Start of Block

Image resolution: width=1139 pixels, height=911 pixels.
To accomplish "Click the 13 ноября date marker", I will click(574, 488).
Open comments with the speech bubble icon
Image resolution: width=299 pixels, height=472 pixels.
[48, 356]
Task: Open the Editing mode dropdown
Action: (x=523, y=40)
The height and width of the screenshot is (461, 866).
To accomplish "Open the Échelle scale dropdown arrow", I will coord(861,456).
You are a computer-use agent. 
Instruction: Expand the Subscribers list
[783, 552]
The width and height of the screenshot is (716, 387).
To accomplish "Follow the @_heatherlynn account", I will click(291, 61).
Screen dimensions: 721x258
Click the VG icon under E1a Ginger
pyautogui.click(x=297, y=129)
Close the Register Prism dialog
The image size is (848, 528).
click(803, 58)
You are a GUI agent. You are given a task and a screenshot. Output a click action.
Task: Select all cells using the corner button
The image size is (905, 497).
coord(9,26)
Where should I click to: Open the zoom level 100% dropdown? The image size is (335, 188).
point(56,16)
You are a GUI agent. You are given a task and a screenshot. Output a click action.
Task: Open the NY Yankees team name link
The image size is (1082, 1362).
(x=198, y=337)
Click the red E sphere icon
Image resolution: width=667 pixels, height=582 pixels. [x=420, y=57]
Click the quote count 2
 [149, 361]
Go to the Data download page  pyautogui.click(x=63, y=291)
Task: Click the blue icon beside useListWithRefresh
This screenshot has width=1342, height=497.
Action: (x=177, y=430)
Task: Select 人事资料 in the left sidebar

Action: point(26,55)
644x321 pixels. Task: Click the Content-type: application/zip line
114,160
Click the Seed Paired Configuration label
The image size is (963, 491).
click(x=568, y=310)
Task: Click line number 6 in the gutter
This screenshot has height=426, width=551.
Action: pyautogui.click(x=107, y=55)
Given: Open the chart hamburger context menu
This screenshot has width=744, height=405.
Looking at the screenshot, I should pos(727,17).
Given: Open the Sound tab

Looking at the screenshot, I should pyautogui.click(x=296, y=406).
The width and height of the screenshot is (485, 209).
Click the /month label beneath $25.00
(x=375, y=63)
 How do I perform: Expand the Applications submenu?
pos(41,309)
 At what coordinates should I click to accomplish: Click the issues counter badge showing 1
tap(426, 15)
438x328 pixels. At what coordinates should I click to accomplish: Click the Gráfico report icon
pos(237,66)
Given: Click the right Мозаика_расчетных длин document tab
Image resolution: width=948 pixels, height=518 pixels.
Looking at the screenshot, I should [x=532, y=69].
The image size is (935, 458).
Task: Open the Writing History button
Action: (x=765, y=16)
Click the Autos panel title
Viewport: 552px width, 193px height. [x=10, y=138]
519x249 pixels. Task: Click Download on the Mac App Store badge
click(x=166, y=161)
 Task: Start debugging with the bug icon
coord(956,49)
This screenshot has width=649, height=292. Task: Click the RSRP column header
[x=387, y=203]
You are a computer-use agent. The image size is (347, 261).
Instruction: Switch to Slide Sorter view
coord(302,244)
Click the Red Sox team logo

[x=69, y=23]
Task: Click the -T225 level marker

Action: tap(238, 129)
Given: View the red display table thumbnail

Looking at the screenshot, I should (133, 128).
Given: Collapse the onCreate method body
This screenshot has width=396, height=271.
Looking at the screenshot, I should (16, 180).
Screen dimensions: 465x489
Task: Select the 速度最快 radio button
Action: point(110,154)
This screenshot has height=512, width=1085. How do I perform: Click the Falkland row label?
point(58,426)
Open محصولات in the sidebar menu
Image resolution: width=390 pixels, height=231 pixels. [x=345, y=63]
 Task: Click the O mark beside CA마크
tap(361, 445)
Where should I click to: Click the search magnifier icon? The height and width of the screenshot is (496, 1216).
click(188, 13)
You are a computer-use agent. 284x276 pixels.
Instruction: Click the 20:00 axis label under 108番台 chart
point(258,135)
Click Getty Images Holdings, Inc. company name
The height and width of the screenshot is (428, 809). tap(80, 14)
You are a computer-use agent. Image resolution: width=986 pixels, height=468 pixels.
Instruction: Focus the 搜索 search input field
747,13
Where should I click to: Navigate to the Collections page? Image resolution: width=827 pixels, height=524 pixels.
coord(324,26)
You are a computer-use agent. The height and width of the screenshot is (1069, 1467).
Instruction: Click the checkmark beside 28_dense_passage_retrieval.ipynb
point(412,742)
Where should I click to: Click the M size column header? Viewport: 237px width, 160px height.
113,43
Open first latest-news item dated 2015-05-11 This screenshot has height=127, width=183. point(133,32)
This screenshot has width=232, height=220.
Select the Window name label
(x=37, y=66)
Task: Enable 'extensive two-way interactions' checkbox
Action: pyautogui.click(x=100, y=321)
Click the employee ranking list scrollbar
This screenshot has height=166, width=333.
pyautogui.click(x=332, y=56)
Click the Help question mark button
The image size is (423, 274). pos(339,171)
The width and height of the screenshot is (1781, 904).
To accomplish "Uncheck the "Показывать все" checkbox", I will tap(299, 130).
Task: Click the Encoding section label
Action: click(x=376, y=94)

End of Block

Filter the entries down to the lines that include the string "agent".

You are a computer-use agent. 
You are a GUI agent. You are given a task and a screenshot. Output a click action.
You are a GUI agent. You are given a task and a screenshot. Output a click action.
You are a computer-use agent. The image size is (347, 261).
You are a computer-use agent. 284x276 pixels.
You are a computer-use agent. Image resolution: width=986 pixels, height=468 pixels.
You are a computer-use agent. The height and width of the screenshot is (1069, 1467).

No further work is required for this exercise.